■ Activity ■
Find the number of lines below in which the word "computer" appears, and write that number only.
::::::::
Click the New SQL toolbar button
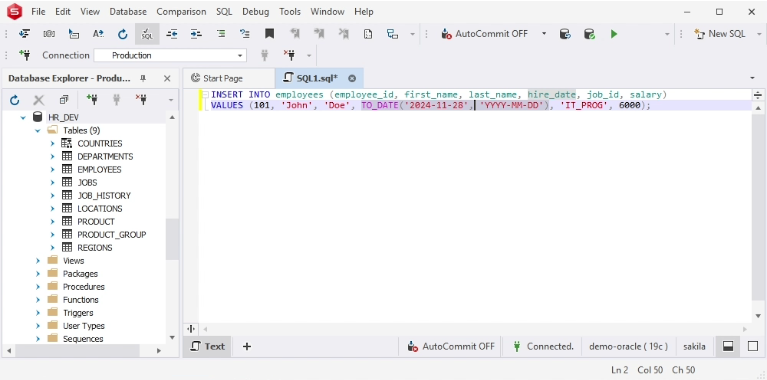 point(720,34)
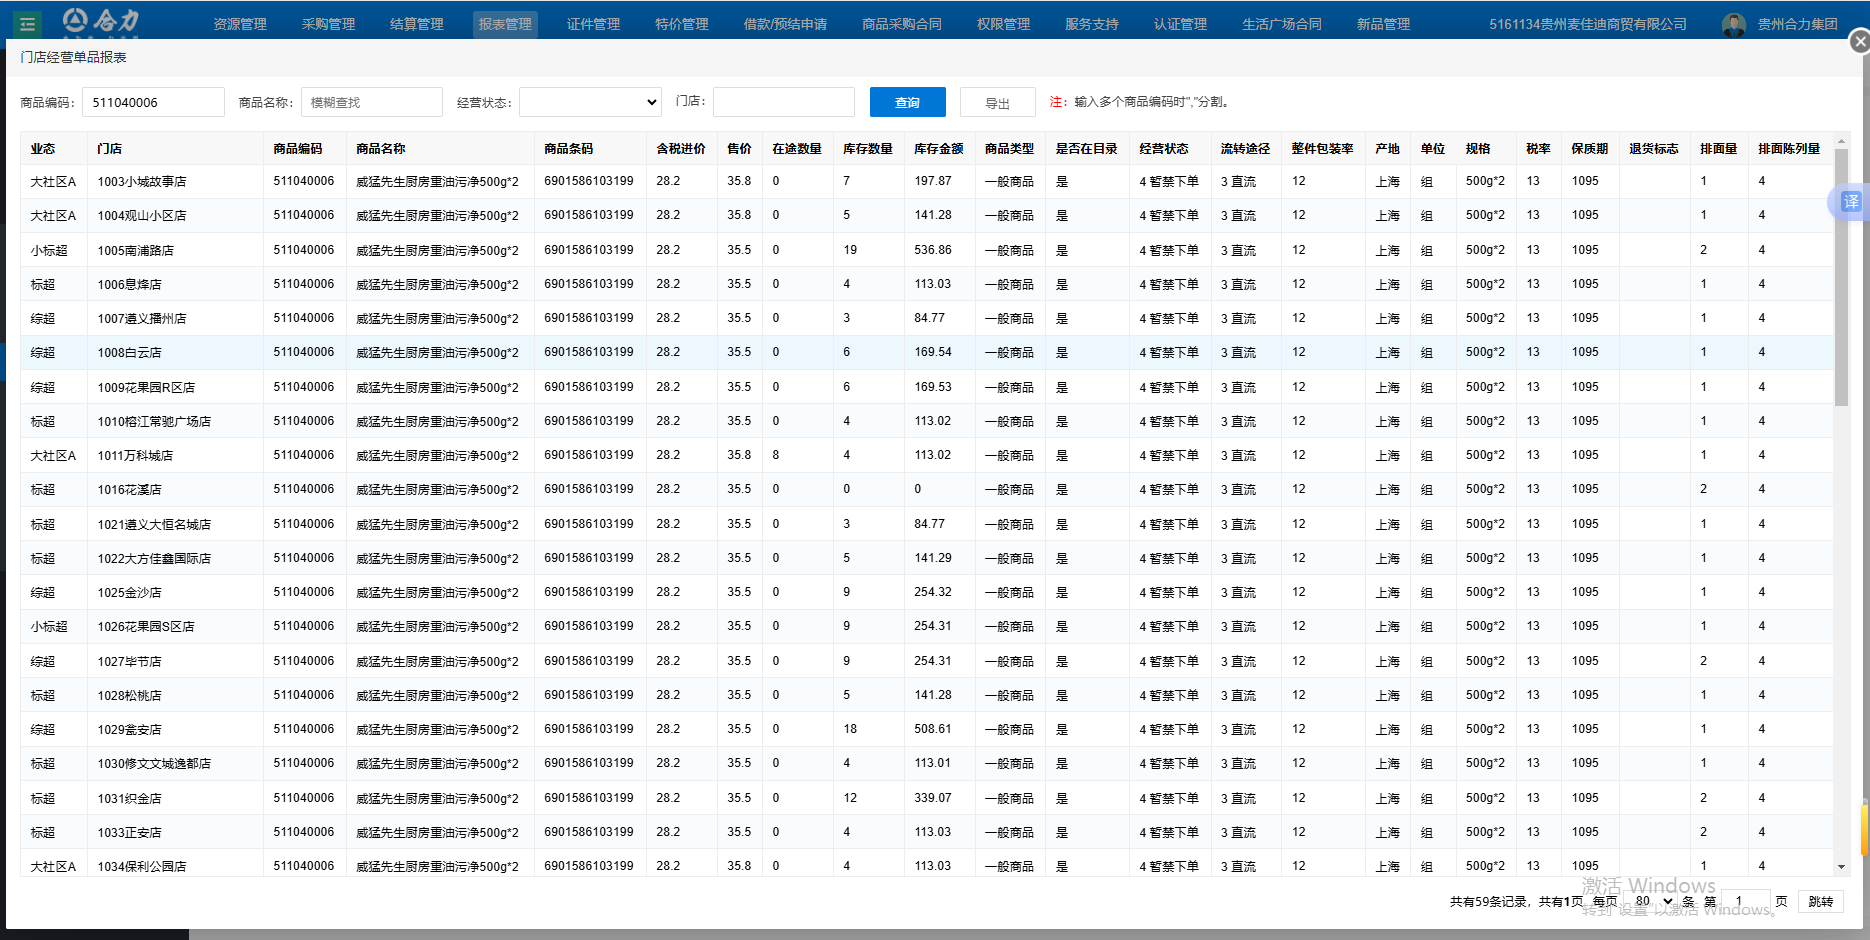Select the 商品采购合同 menu item
Screen dimensions: 1870x940
pos(901,24)
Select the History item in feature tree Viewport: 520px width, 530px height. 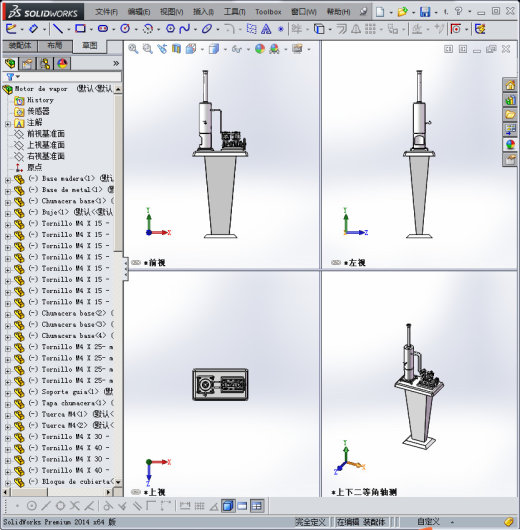coord(40,100)
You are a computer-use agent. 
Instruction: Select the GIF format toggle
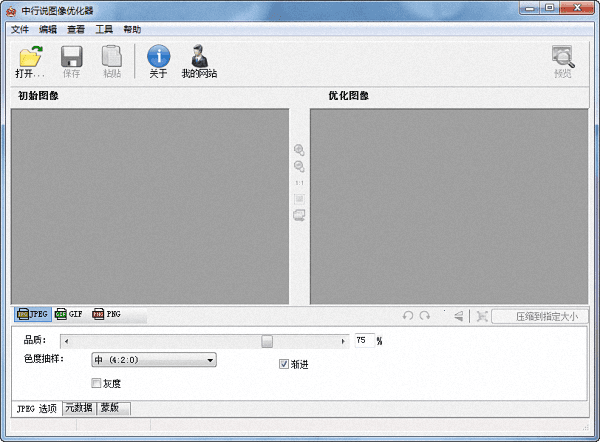(x=69, y=314)
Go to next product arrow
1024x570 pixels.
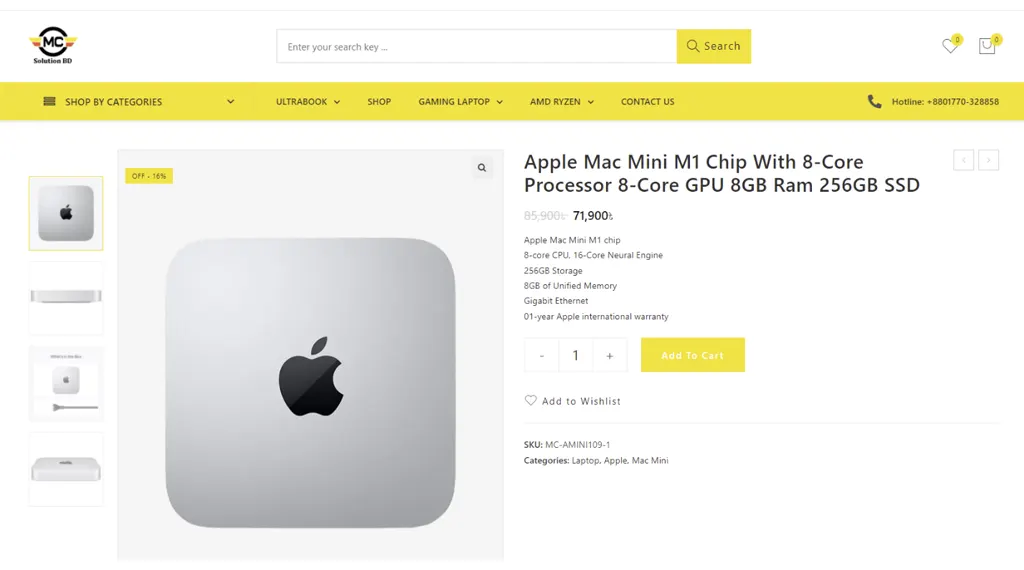[x=989, y=160]
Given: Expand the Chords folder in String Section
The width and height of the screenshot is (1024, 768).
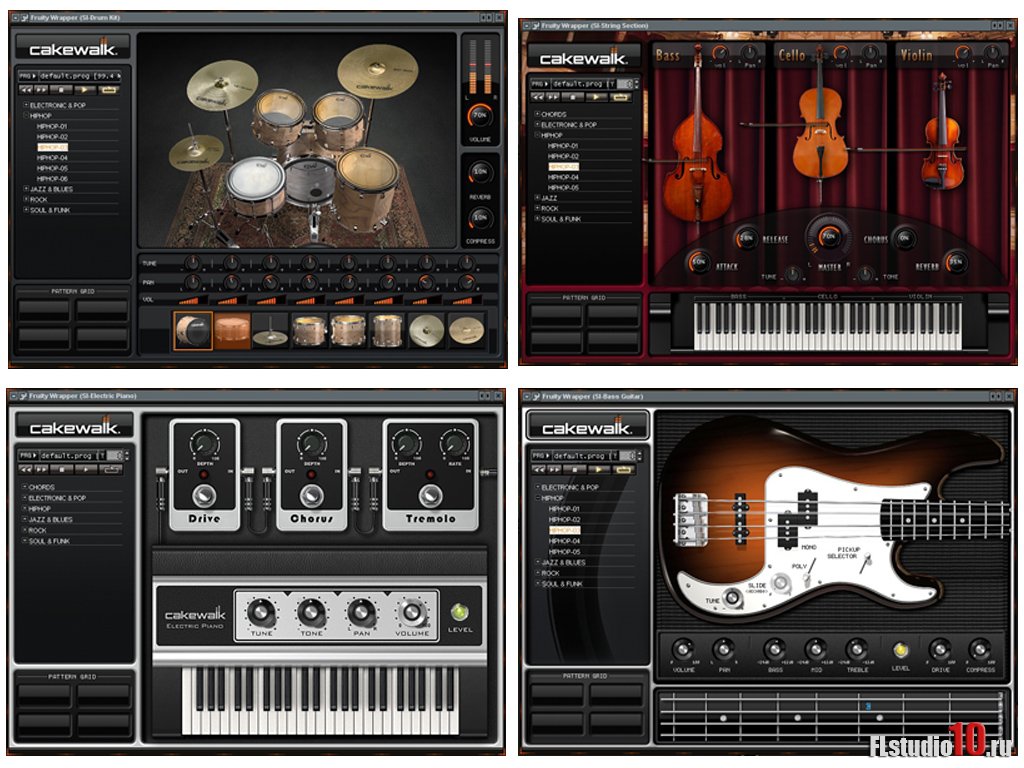Looking at the screenshot, I should (x=538, y=115).
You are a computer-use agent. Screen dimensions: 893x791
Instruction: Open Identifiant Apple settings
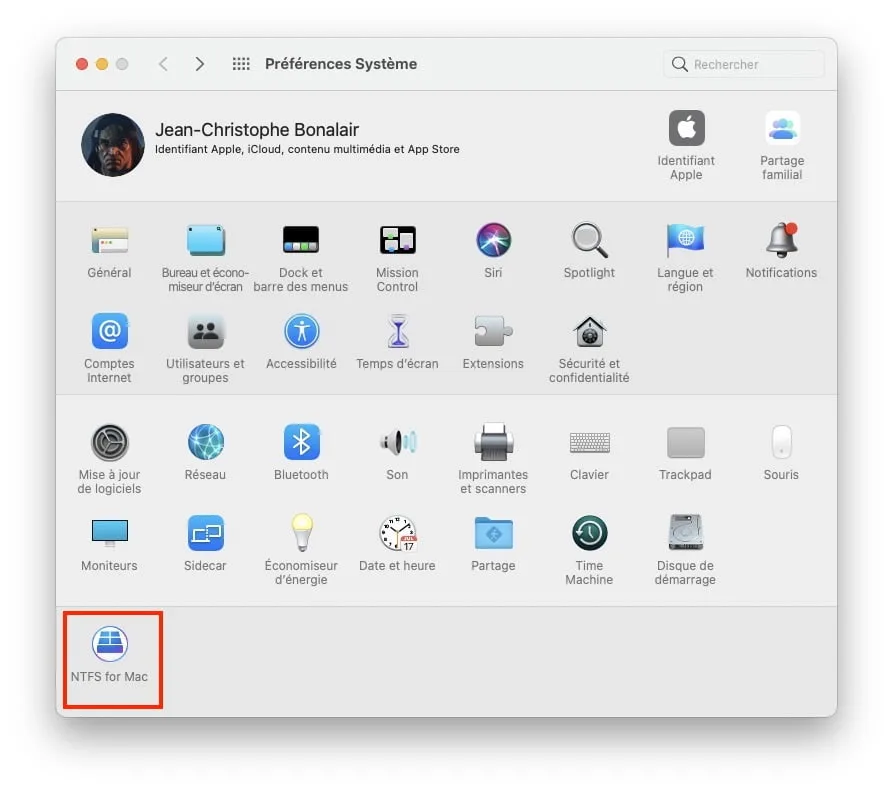[x=686, y=135]
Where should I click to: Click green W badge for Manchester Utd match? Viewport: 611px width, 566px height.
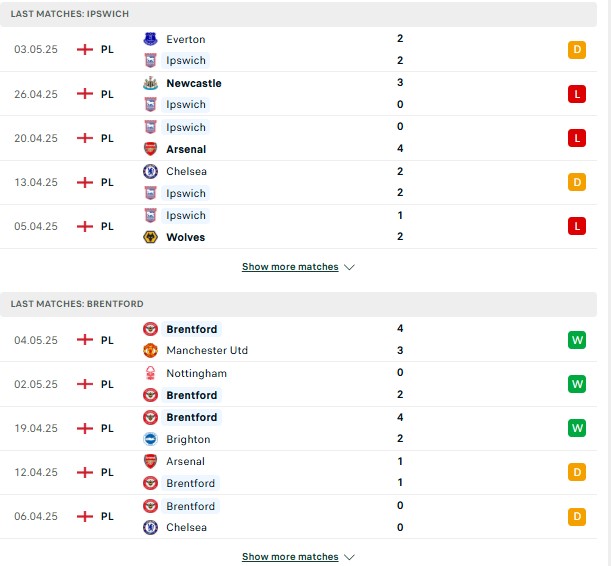click(577, 340)
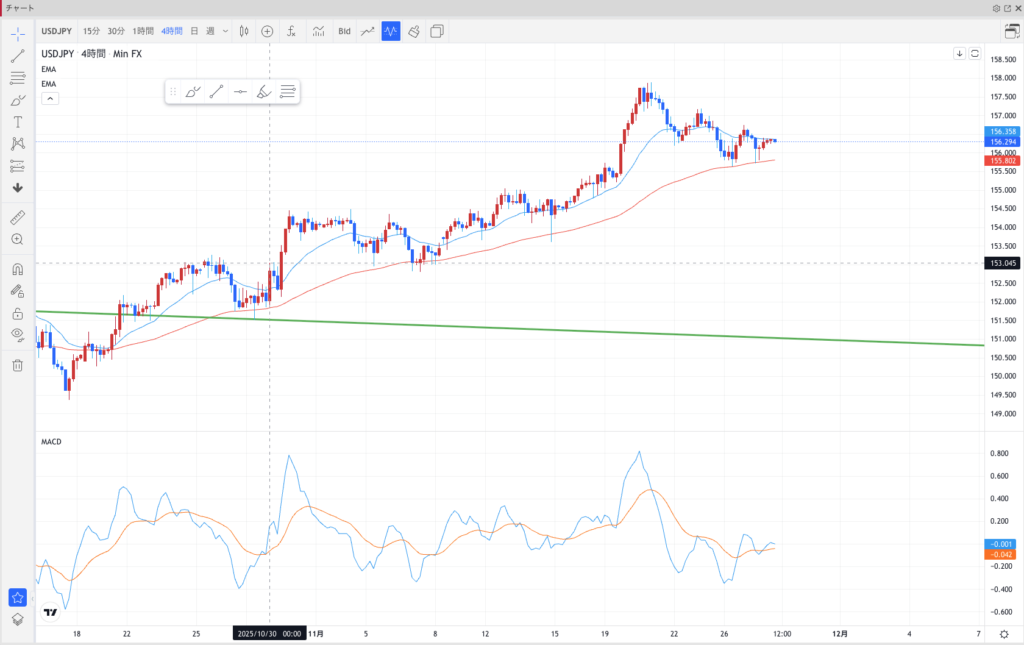The image size is (1024, 645).
Task: Select the trend line drawing tool
Action: point(17,56)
::::::::
■ Task answer ■
2